画像=Moonshot AIが公開したオープンウェイトモデル「Kimi K3」(Moonshot AIのX公式アカウントより)

中国のAIスタートアップMoonshot AIが現地時間16日に公開したオープンウェイトモデル「Kimi K3」が、米テック業界で注目を集めている。コーディング関連ベンチマークで上位に立ったことに加え、API価格の安さも評価されている。一方で、ベンチマークの結果だけでは実運用での信頼性を判断できないとして、慎重な見方も出ている。米Business Insiderが17日、こうした反応を報じた。

Kimi K3の総パラメータ数は2兆8000億で、公開済みのオープンウェイトモデルとしては最大級とされる。数百ページ規模の文書を一度に扱えるとされ、長文処理や大規模コードベースの分析に強みを持つという。AI評価プラットフォーム「Arena」のフロントエンドコーディング部門では、AnthropicのClaude Fable 5を上回り首位となった。

価格競争力も特徴だ。API料金は入力100万トークン当たり3ドル、出力100万トークン当たり15ドル。OpenAIのGPT-5.6 Solは入力5ドル、出力30ドル、AnthropicのClaude Fable 5は入力10ドル、出力50ドルで、Kimi K3は競合を下回る水準となっている。

Moonshot AIはAlibabaとTencentから出資を受けており、企業価値は約315億ドルと評価されている。27日にはモデルの重みを公開する予定だ。今回の発表は、17日に上海で開幕する「2026世界人工知能大会(WAIC)」を前に行われた。

### オープンモデル躍進に期待 ベンチマーク偏重には警戒も

VercelのCEO、ギイェルモ・ラウチ氏は、「総合的なWebエンジニアリングのベンチマークで、オープンモデルがすべてのクローズドモデルを上回ったのは初めてだ」と評価した。その一方で、「ベンチマークがすべてを物語るわけではない」とも指摘した。

BoxのCEO、アーロン・レビー氏は、オープンモデルがこの水準の性能を示したことについて「本当に驚きだ」とコメントし、「AIを軸に事業を構築する企業にとって大きな勝利だ」と評価した。最先端級のAI性能が低コスト化することで、企業でのAI活用が一段と広がるとの見方を示した。

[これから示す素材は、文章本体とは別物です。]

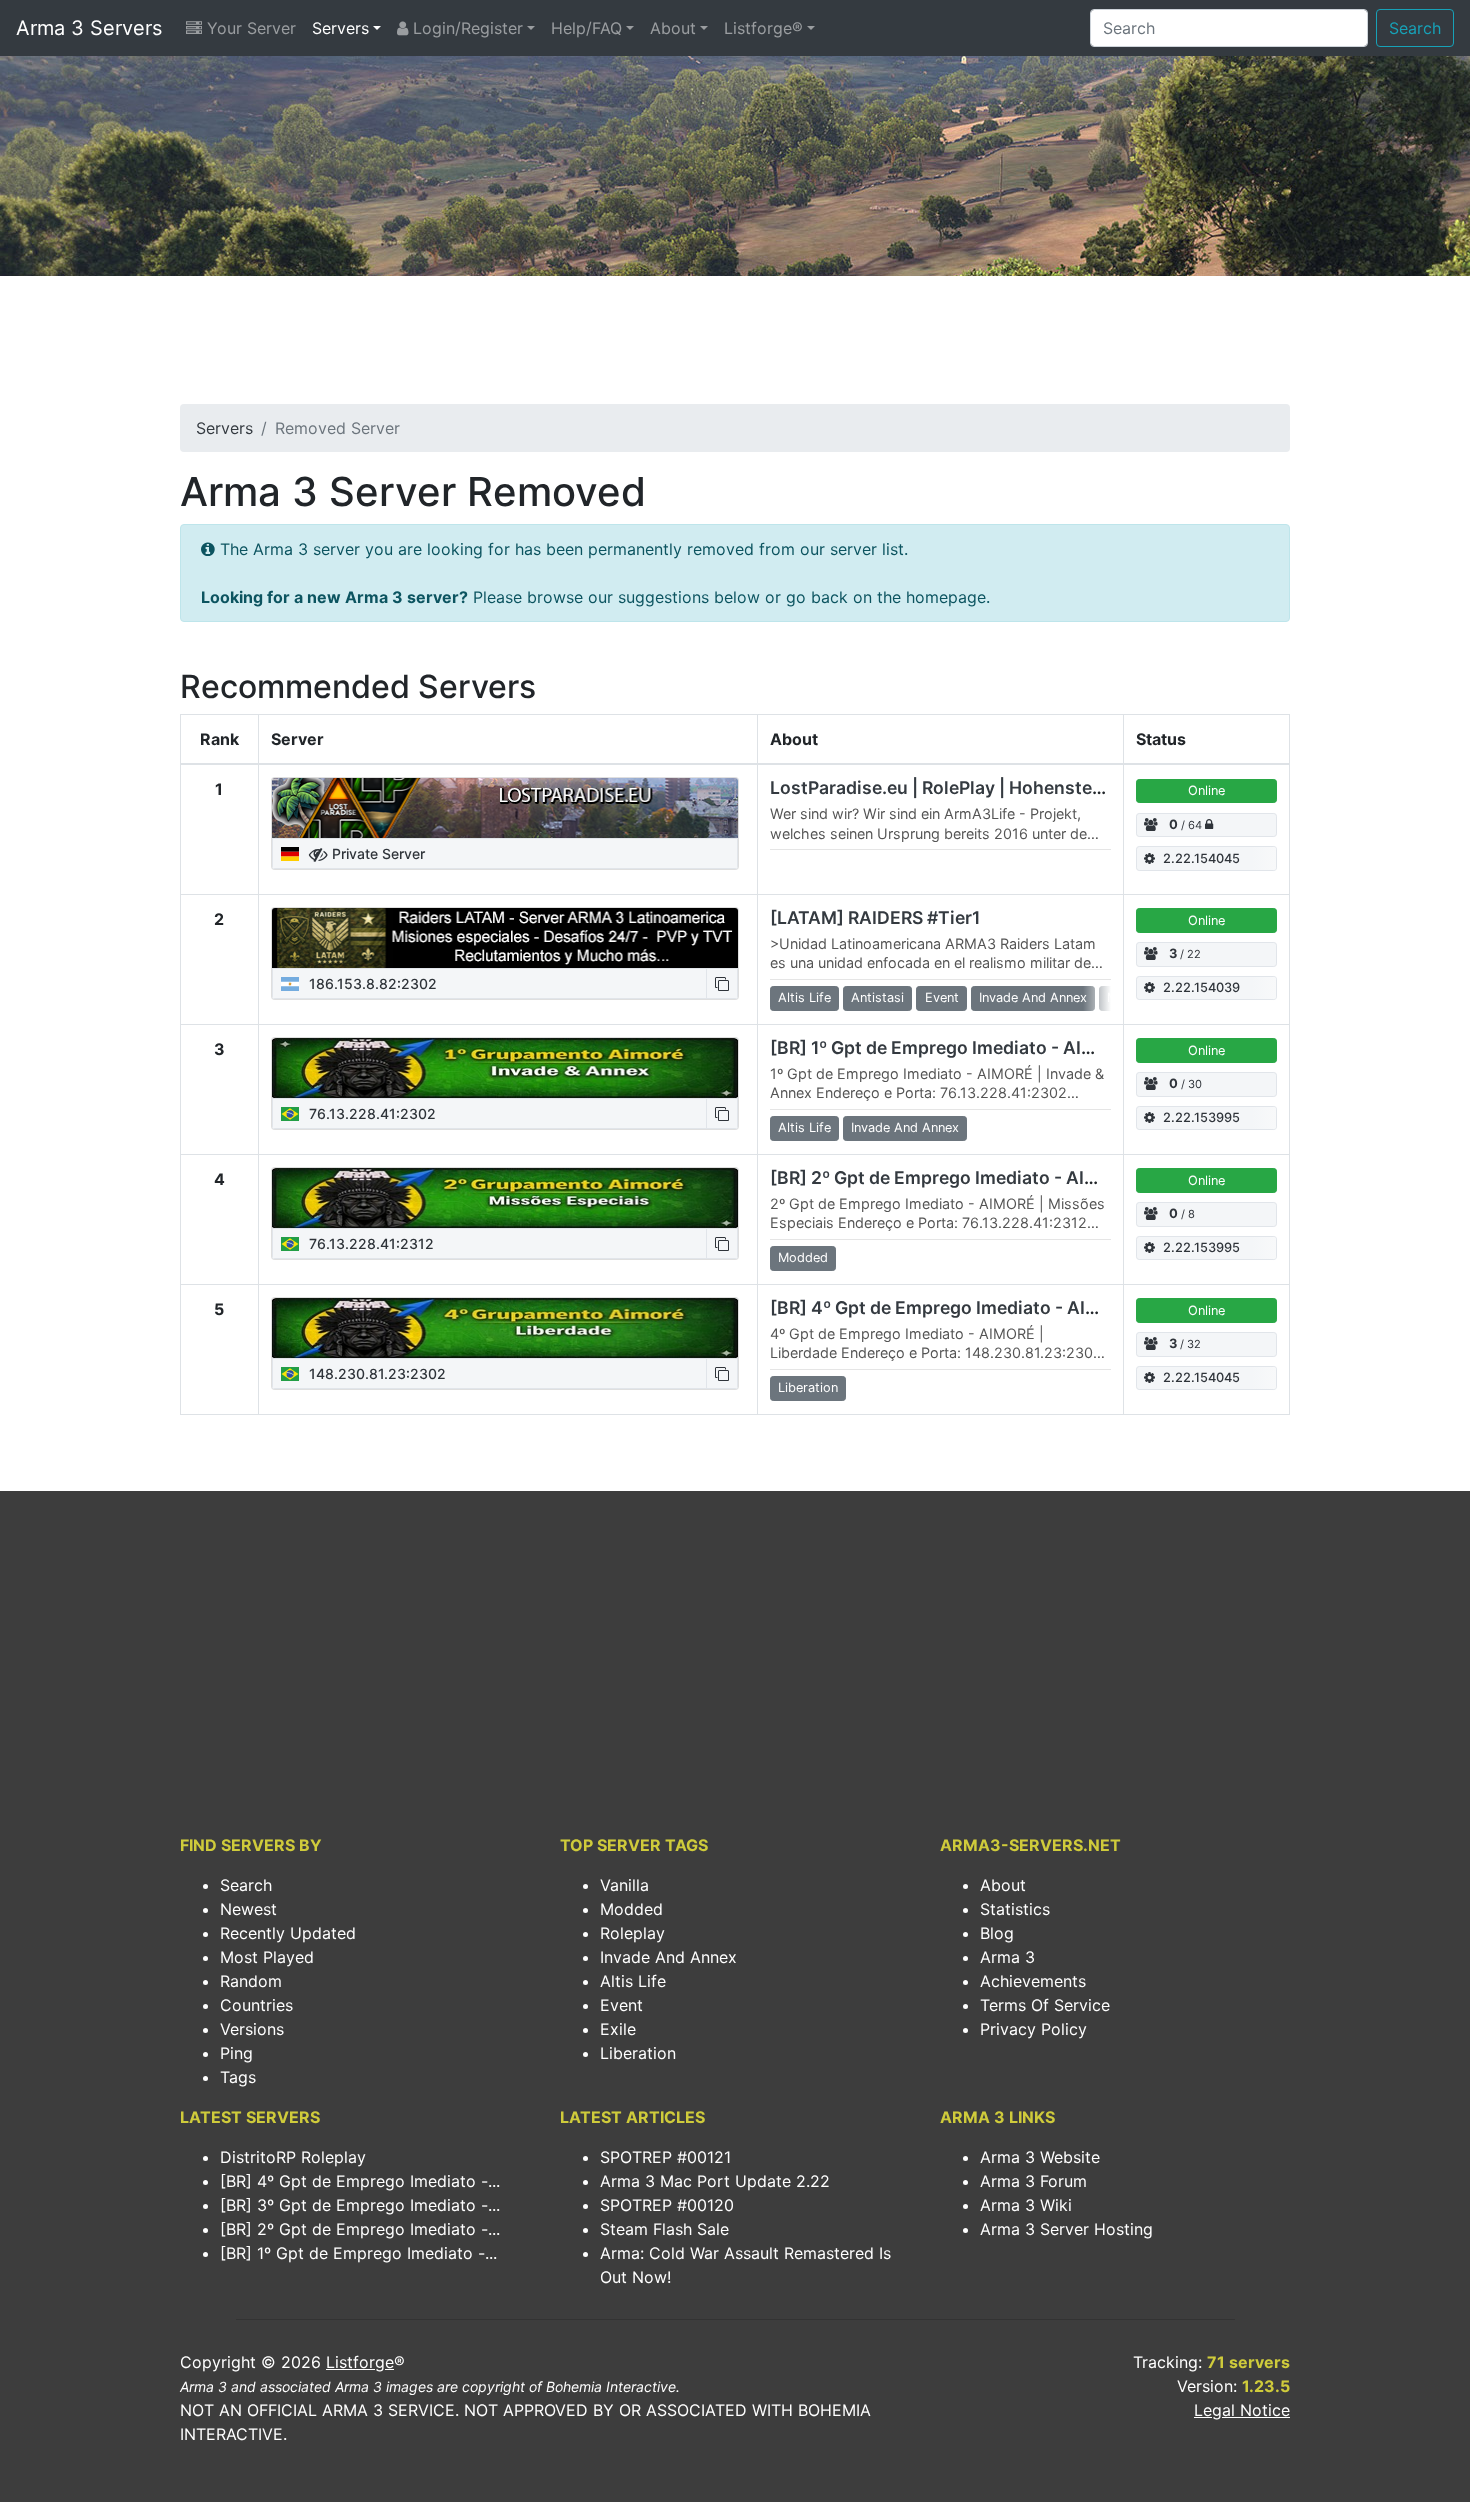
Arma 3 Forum (1033, 2181)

ベンチャー投資家のジェイソン・カラカニス氏は、ここ30日間のAIの進歩は直近30カ月を上回るペースだと主張した。そのうえで、2026年は汎用人工知能(AGI)の年になり、2027~2028年には超知能が登場する可能性があるとの見方を示した。

Moonshot AI創業者のヤン・ジーリン氏をカーネギーメロン大学(CMU)の博士課程で指導したラス・サラフートディノフ教授も、「オープンソースコミュニティにとって大きな勝利だ」と述べ、成果を歓迎した。

一方で、冷静な見方もある。ウォートン校のイーサン・モリック教授は、Kimi K3について「これまで登場した中で最先端モデルに最も近い」と評価しつつ、ベンチマークの点数だけで判断すべきではないと助言した。自身の過去の学術論文について統計手法の検証をKimi K3に行わせたところ、複数の誤りが見つかったと説明している。

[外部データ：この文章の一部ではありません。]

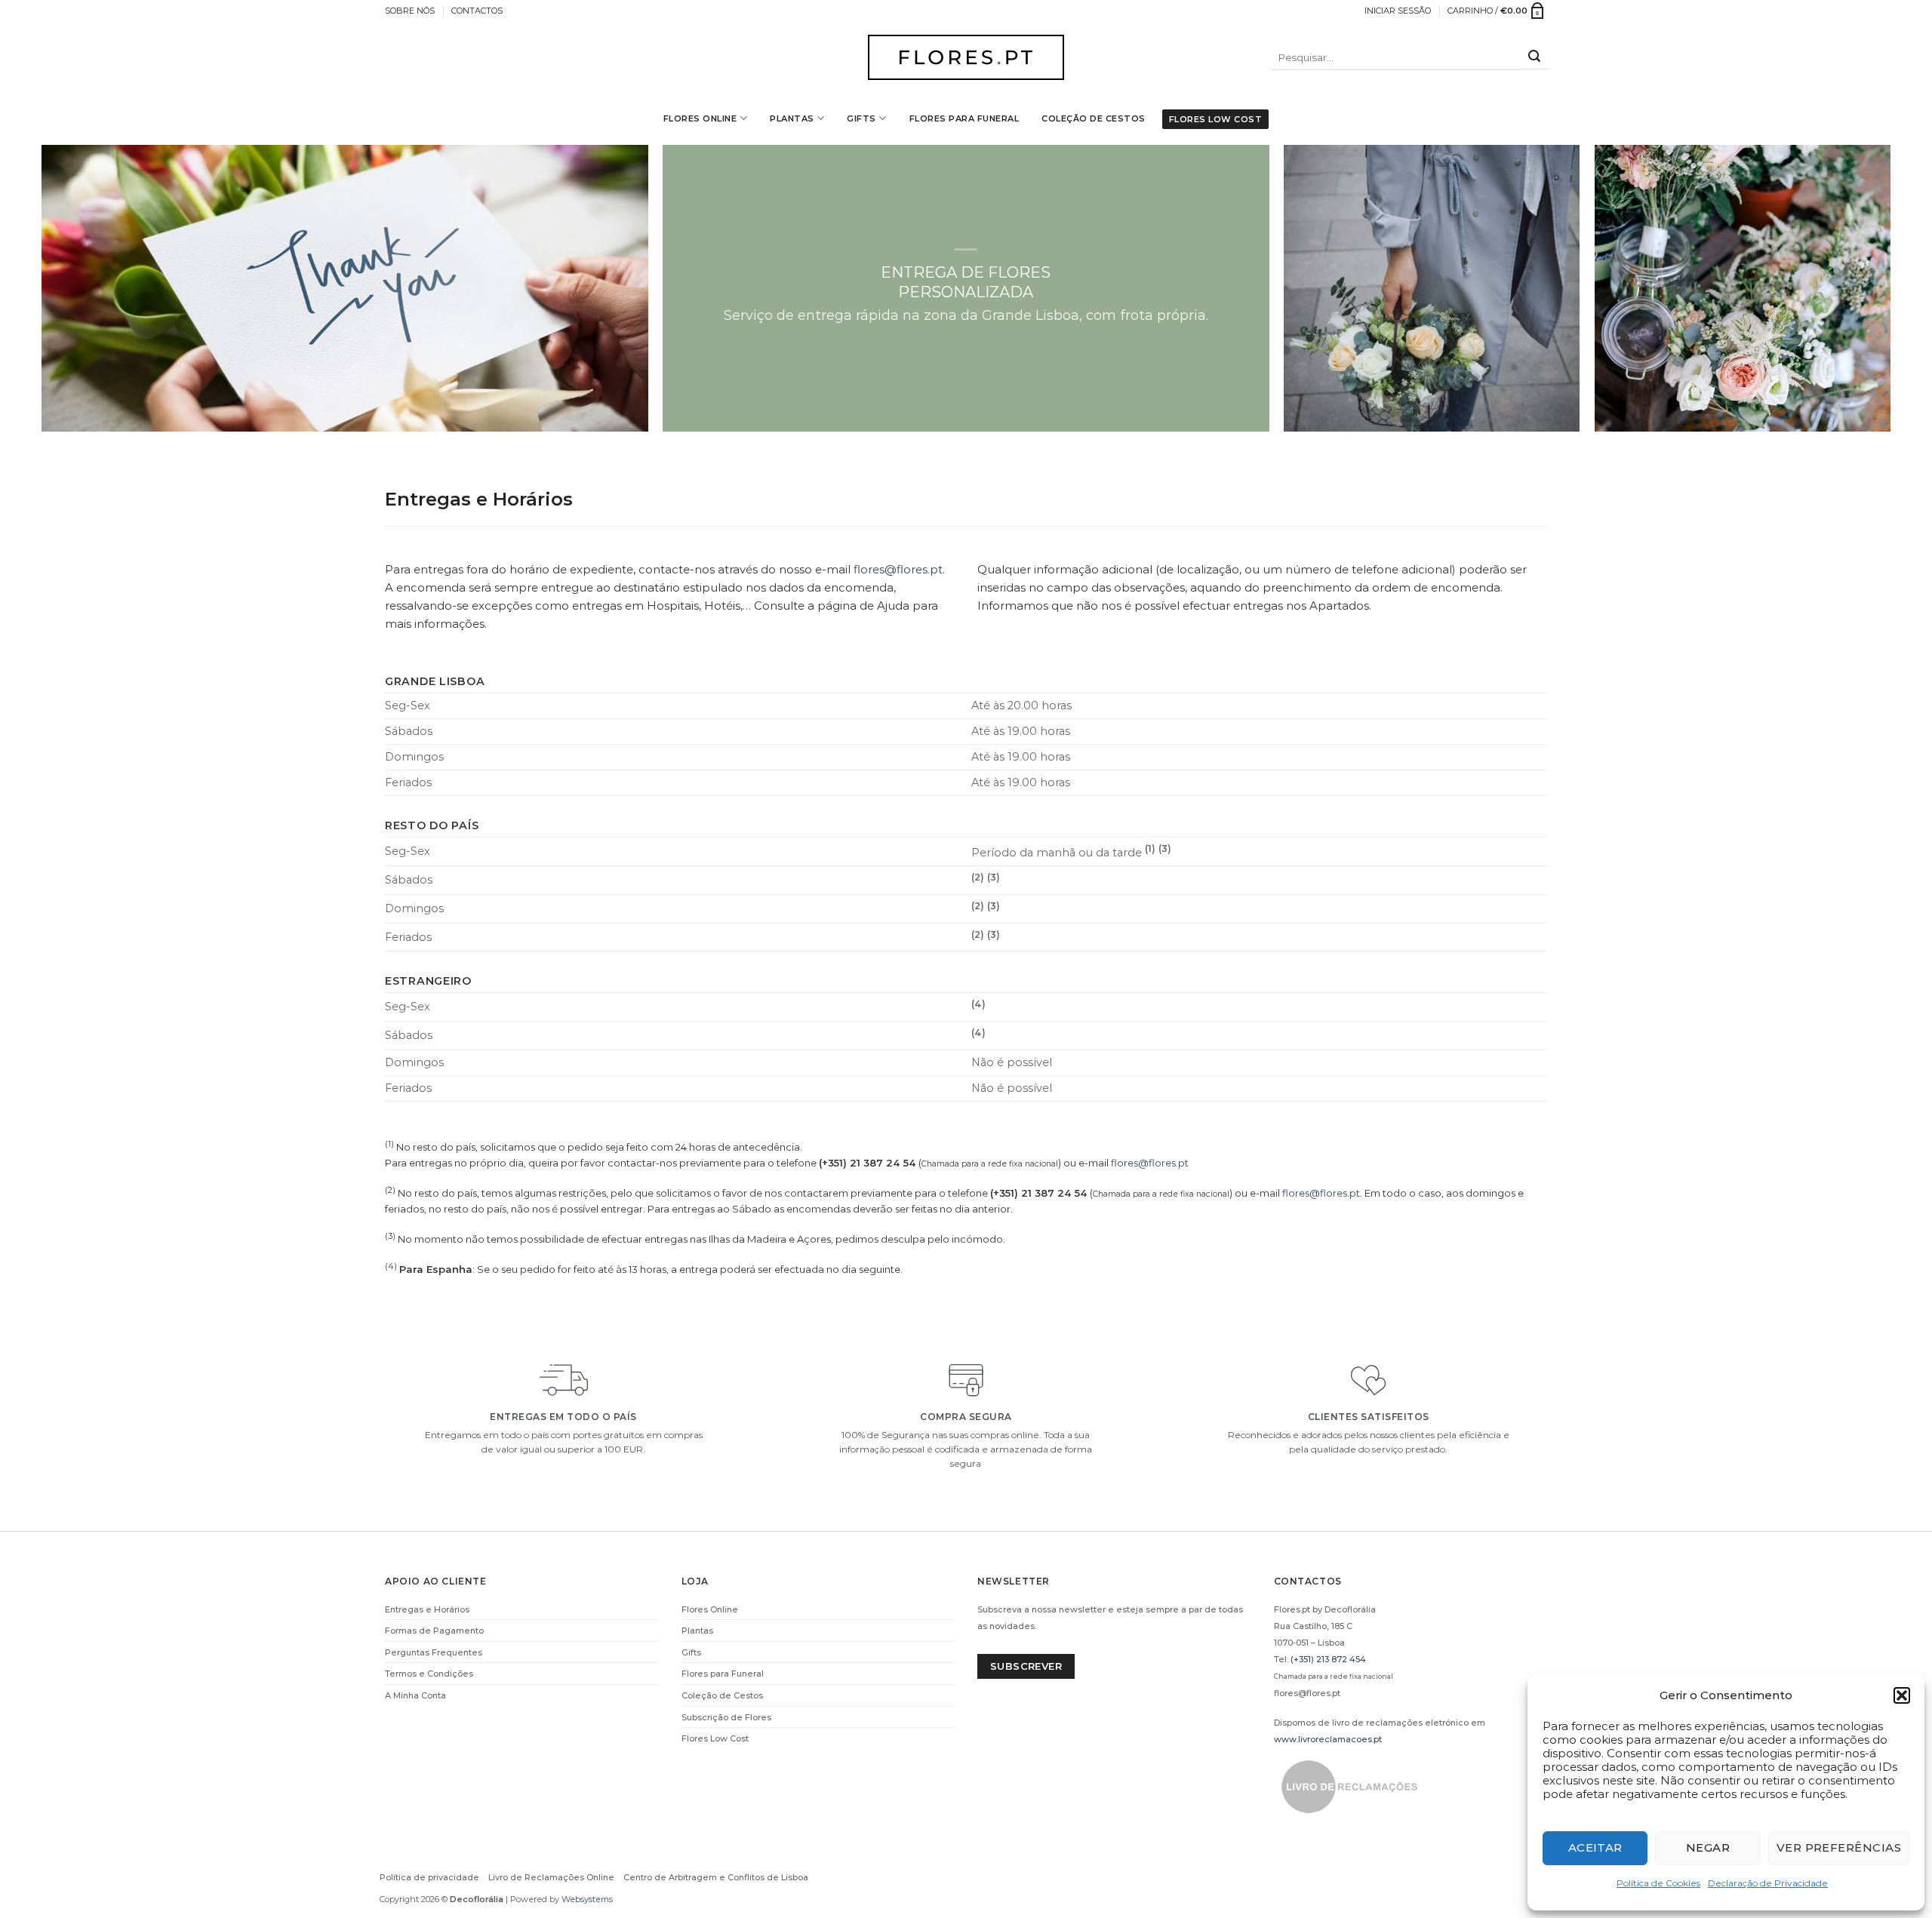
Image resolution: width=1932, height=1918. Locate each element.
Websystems (587, 1899)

Metaの元プロダクトマネジャーであるシャオイン・チュウ氏は、OpenAIとAnthropicだけが近い性能を示している現状を踏まえ、「米国は技術的優位を守れるのか」と疑問を呈した。

米政界では、より警戒感の強い反応も出ている。トランプ政権でAIアドバイザーを務めるデイビッド・サックス氏は、中国のモデルがフロントエンドコーディング分野で首位を獲得したのは初めてだとして、「懸念される」と述べた。データセンター規制や州ごとに乱立する規制、連邦レベルでの事前承認要求などを挙げ、「こうして米国はAI競争で後れを取る」と批判した。

AI業界の批評家として知られるゲイリー・マーカス氏は、米クラウド企業の設備投資が2027年に約1兆ドルに達し、中国の8倍になるとするGoldman Sachsの分析を引用し、「議会が調査すべきだ」と主張した。